Work to do:
**1)** Repeat word for word the part of the forum thread on monitoring workers that opens with the words containing "Monitoring process/processes" and closes with "implement it? Thanks!".
**2)** Name every program or software tool that the forum thread on monitoring workers mentions by name.

Reading passage:
** Start **
Monitoring process/processes


#1

Is there a built-in way to monitor workers? I’m not talking about running them under supervisor or similar which would probably work tho I haven’t tried yet but more something a ping or anything that will respond with a pong if workers are alive and crunching. I can probably live fine for now with running even a simple ps aux | grep dramatiq on the worker instances but I’m more worried about the fact that some workers could hang tho being up but not processing any message. I went through this when I was using celery and I had nightmares so I am curious to know if there is some mechanism to achieve that and eventually, if not, if there is a possibility to implement it? Thanks!


#2

One option is the Prometheus middleware:

It creates a webserver on each dramatiq instance that exports metrics about messages processed, errors, etc.
** End **
Data shown:
** Start **
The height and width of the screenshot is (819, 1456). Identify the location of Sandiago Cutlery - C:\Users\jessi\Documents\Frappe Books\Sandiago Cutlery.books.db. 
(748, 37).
** End **
Answers to the exercise:
**1)**
Monitoring process/processes


#1

Is there a built-in way to monitor workers? I’m not talking about running them under supervisor or similar which would probably work tho I haven’t tried yet but more something a ping or anything that will respond with a pong if workers are alive and crunching. I can probably live fine for now with running even a simple ps aux | grep dramatiq on the worker instances but I’m more worried about the fact that some workers could hang tho being up but not processing any message. I went through this when I was using celery and I had nightmares so I am curious to know if there is some mechanism to achieve that and eventually, if not, if there is a possibility to implement it? Thanks!

**2)** supervisor, ps, grep, dramatiq, celery, Prometheus